Does Clojure support pattern matching? AFAIK, the only thing that is "functional" about Clojure is its immutable data structures (and closures, but even JS has those).
Well, 1930's functional programming. Those techniques developed into various type theories pretty quickly (at the time for foundational reasons, but also for comprehension/management/expressiveness reasons).
Or if you have a more strict reading, Lisp is implementation-driven FP in the 70s compared to theory-driven FP from the time.
I think it kind of does. FP is a moving target---more of a cultural identity than a technical definition. As it becomes more mathematically focused it will become less applicable to (some) Lisps. If this progression continues and dependently typed languages become increasingly practical we may someday call them FP-without-quotes and even displace things like Haskell and OCaml.
Hardly. I even begin my commentary noting that "FP is a moving target" and a social phenomenon more than a technical one. I personally avoid the term as possible in much the same way I avoid the term "data scientist". If you want me to do Data Science I'll get excited and ask you for statistical project details.
Which language? C++? Java? Both now have closures.
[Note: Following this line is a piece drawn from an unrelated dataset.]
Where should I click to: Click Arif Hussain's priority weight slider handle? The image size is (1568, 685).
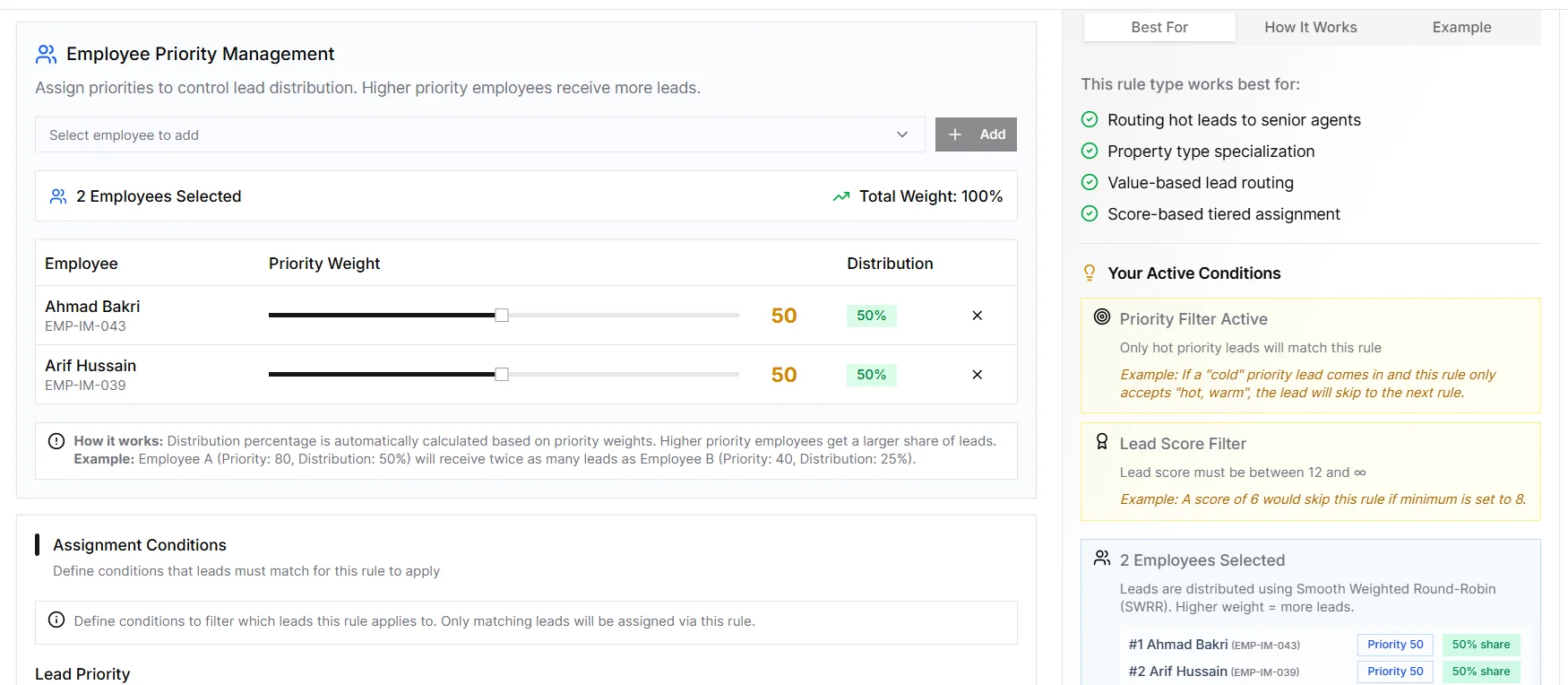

Closures aren't the indicator that a programming language is functional; I need something more - though I admit that I'm mostly used to static functional languages, I guess ADTs are not so useful in a dynamic language.
As with any programming paradigm, its not really useful to think of "functional" as a binary feature of programming languages, but rather an approach for which programming languages have varying degrees of support.
It has a support for destructuring, but no true pattern matching. Given the lack of algebraic data types, there's the question on what pattern matching would be supposed to match on.
Yes, Lisp can do pattern matching, usually implemented via macros,
In Clojure you use the core.match library.